On Monday, May 19, the Stacks network experienced an extended stall, with block 1213722 timestamped at 18:43:55 GMT and block 1213723 at 23:42:53 – no valid blocks were produced for 4 hours and 59 minutes. At the beginning of that time period, users may have witnessed blocks 1213723 through 1213804 be mined and broadcasted to the network. Those 82 blocks were then invalidated by a Bitcoin fork, a reorg of Bitcoin block 897442. After this Bitcoin reorg was resolved, Stacks nodes that followed the original fork, including the >70% of signers that signed off on them, were unable to successfully invalidate these blocks. This prevented any new miners from reaching the 70% threshold required for block production.
Technical Details
When Bitcoin forked, the new miner on block 897442a (we’ll use 897442a and 897442b to refer to the two competing blocks in the Bitcoin fork) attempted to mine blocks, but was unable to reach 70% acceptance from the signers. The miner from Bitcoin block 897441 was on the other fork and was able to extend its tenure with the burn view of block 897442b and mine blocks 1213723 through 1213804. This was allowed because >70% of the signers were following that same Bitcoin fork (897442b) and this block had no valid miner, in which case the previous miner is permitted to extend their tenure and continue producing blocks with the new burn view. Eventually, Bitcoin block 897443 arrived and confirmed 897442a, which should have invalidated all blocks on the 897442b fork. If these blocks had been mined by a new miner in block 897442b, they would have been properly invalidated, but due to a bug in the handling of the tenure extension into a reorged block, they were not. This caused the node endpoint /v3/tenures/tip/{consensus_hash}, used by signers to retrieve the header of the highest known block in the given tenure, to continue to return the header for the now invalid block 1213804. These signers then were forced to reject attempts to mine a new block 1213723, because they were expecting a block at height 1213805. This problem is being tracked in issue #6126.
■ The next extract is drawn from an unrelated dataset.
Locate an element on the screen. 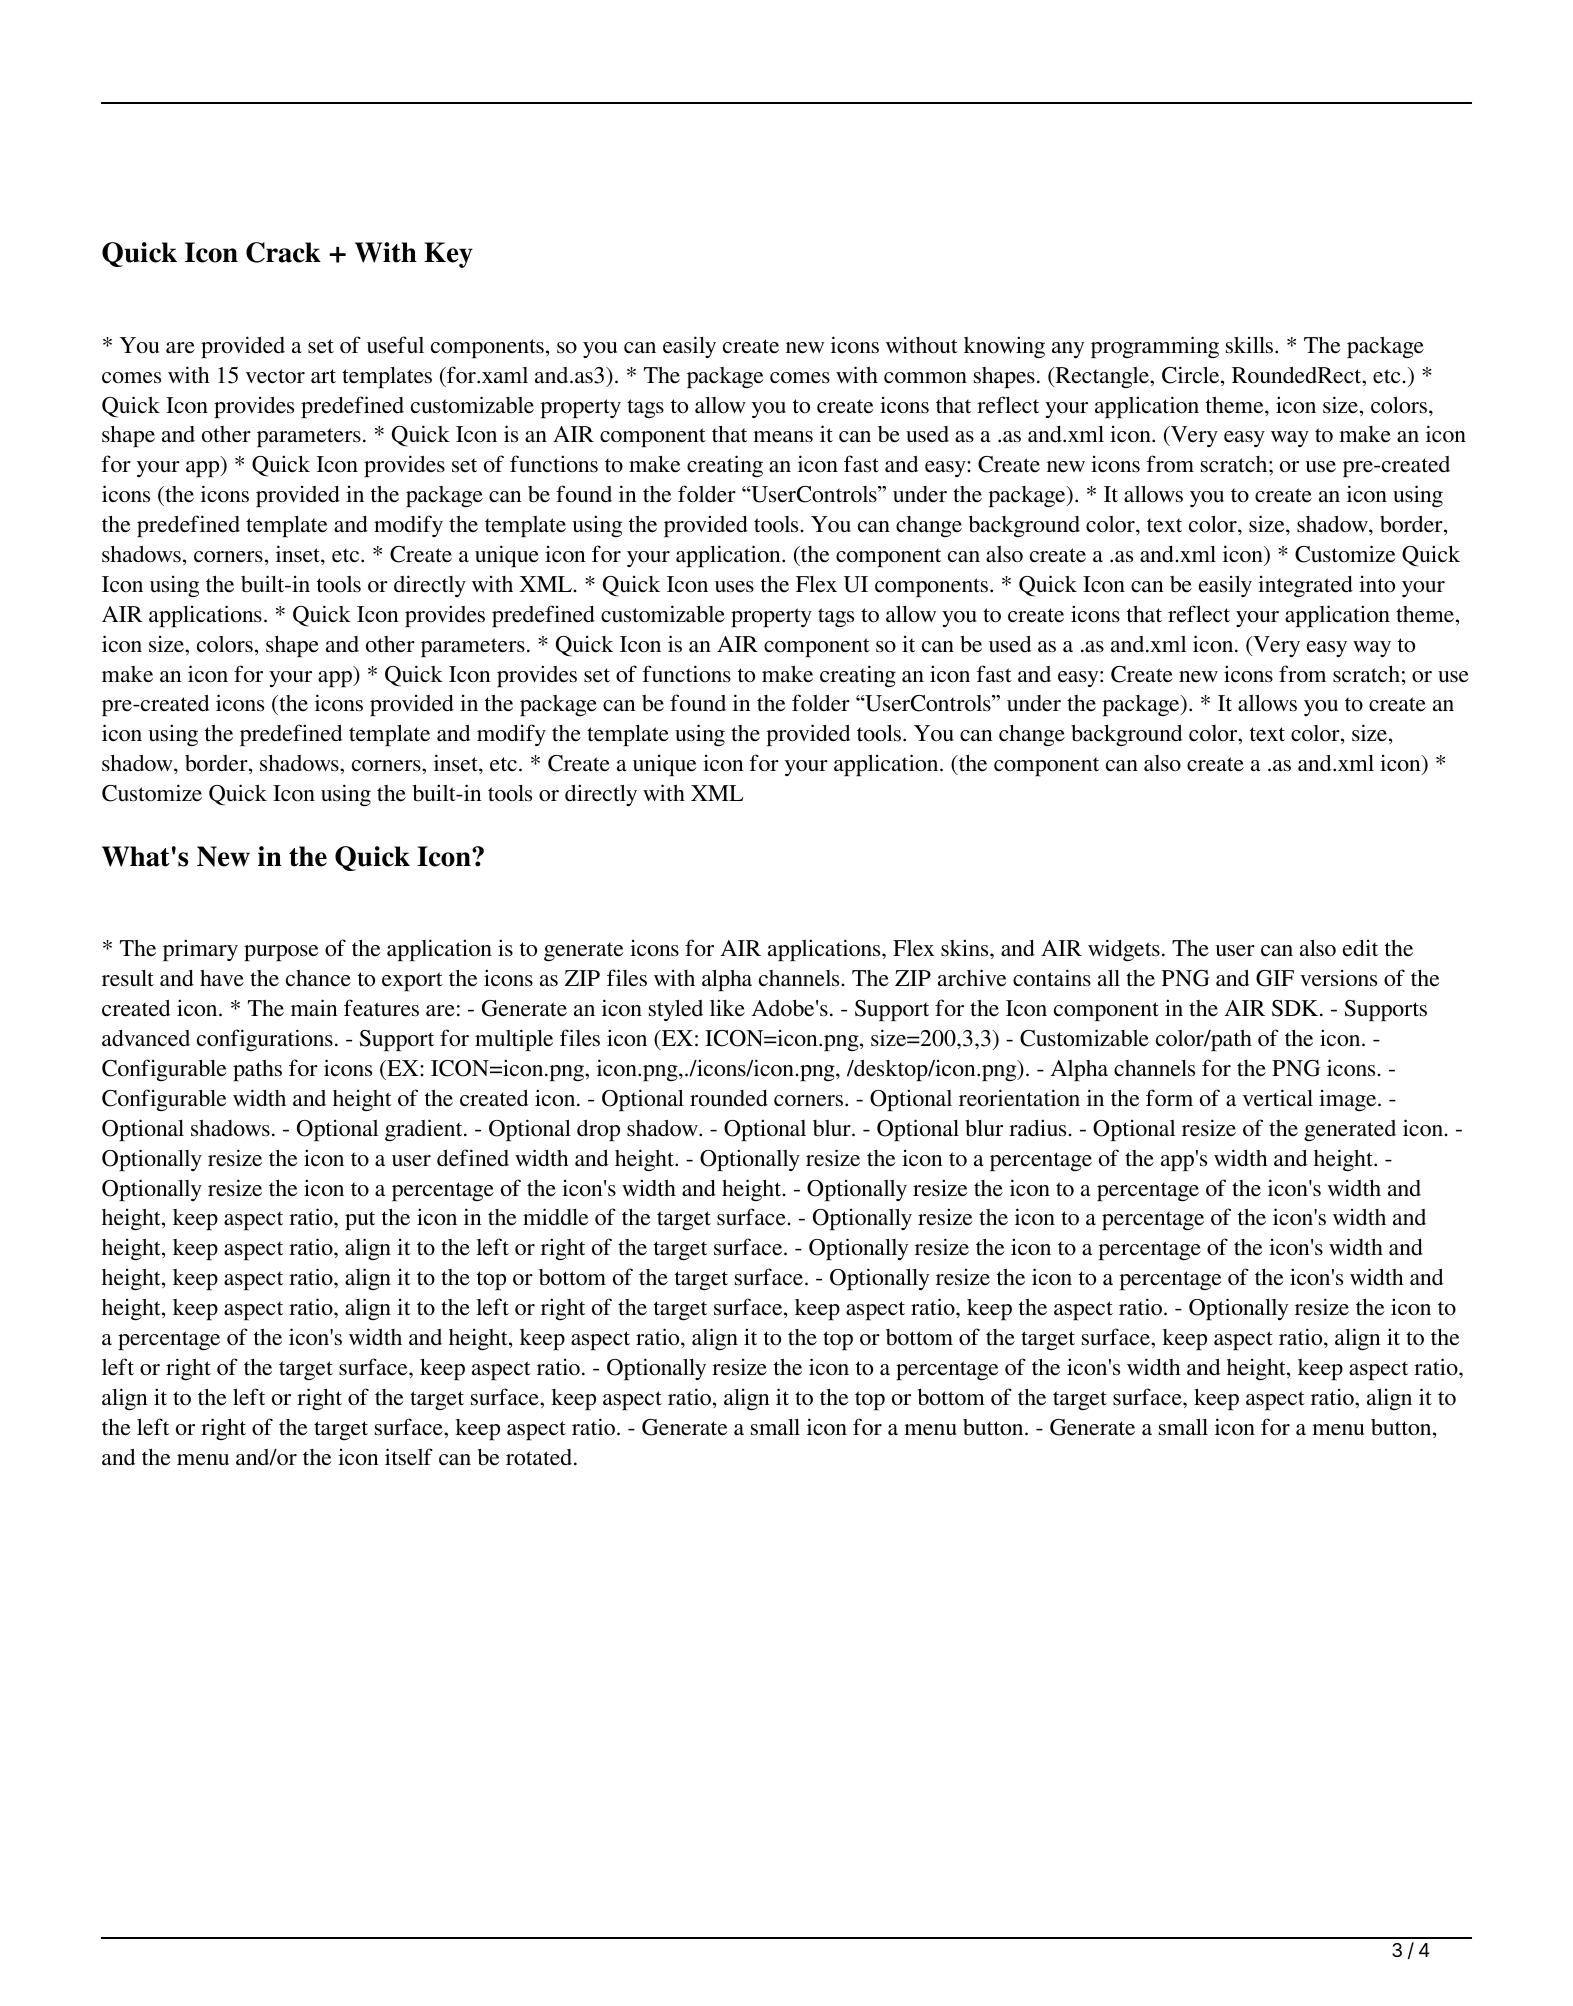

At the same time, some signers also got stuck in a loop attempting to push the invalidated block 1213723 to their Stacks node, but the Stacks node rejected this block, because of the invalid burn view. The signer code was set to continue retrying to send this block to its node until it was successful, and therefore was stuck in an infinite loop. This problem is being tracked in issue #6127 and fixed in pull request #6129.
In order to resolve these problems, Stacks nodes which had been on the re-orged Bitcoin fork needed to have their chainstate reset to some time before the reorg happened, then allowed to catch back up to the chain tip. If the signers were stuck in the loop described above, a simple restart was enough to solve this issue. Due to the decentralization of the Stacks signers, this type of action is difficult to coordinate and therefore it took some time to get enough signers to recover before the network could safely resume.
Lessons and Remediation
In addition to resolving the bugs identified above, the following actions are being taken to prevent similar events and improve response times for future incidents:
Testing Improvements
Enhanced testing remains a primary focus of our ongoing strategy. The core development team is conducting an audit of the Stacks node integration tests, to identify and cover any missing scenarios, particularly those involving tenure extensions and Bitcoin forks. This effort complements existing work already in progress to improve these tests and enable synthesized command sequences, to help catch the scenarios that we were unable to come up with manually (e.g. see PR #6007).
Signer Preparedness
Alongside these technical improvements, we will also prioritize the preparedness of signers to handle future incidents swiftly. We recommend that signers implement effective monitoring and alerting solutions, ensuring timely awareness and action when issues arise. One option here may be to set up a community-wide alerts channel to which interested parties can subscribe (details to follow). Additionally, establishing a routine process for regularly capturing chainstate snapshots will allow for rapid recovery and minimize downtime during unforeseen events.
Alerts for Bitcoin Reorgs
We will introduce automated alerts to promptly notify core developers whenever a Bitcoin reorg occurs. These events are rare enough that it is always a good idea to keep an eye on the chain when one happens, to ensure that some new corner case hasn’t been exposed due to untested reorg timing.
Logging Enhancements
Finally, we’ve made minor but meaningful improvements to Stacks node logging. These small changes would have made reviewing the logs in search of this problem somewhat easier. A pull request has already been merged with an initial set of such changes (#6125).
Summary
Collectively, these improvements in testing, signer readiness, alerting, and logging, represent a shared commitment across the developer and signer community to strengthen the resilience of the Stacks network. While coordination in a decentralized ecosystem poses unique challenges, ongoing collaboration and proactive tooling can help the network respond more effectively to rare but challenging events like this one.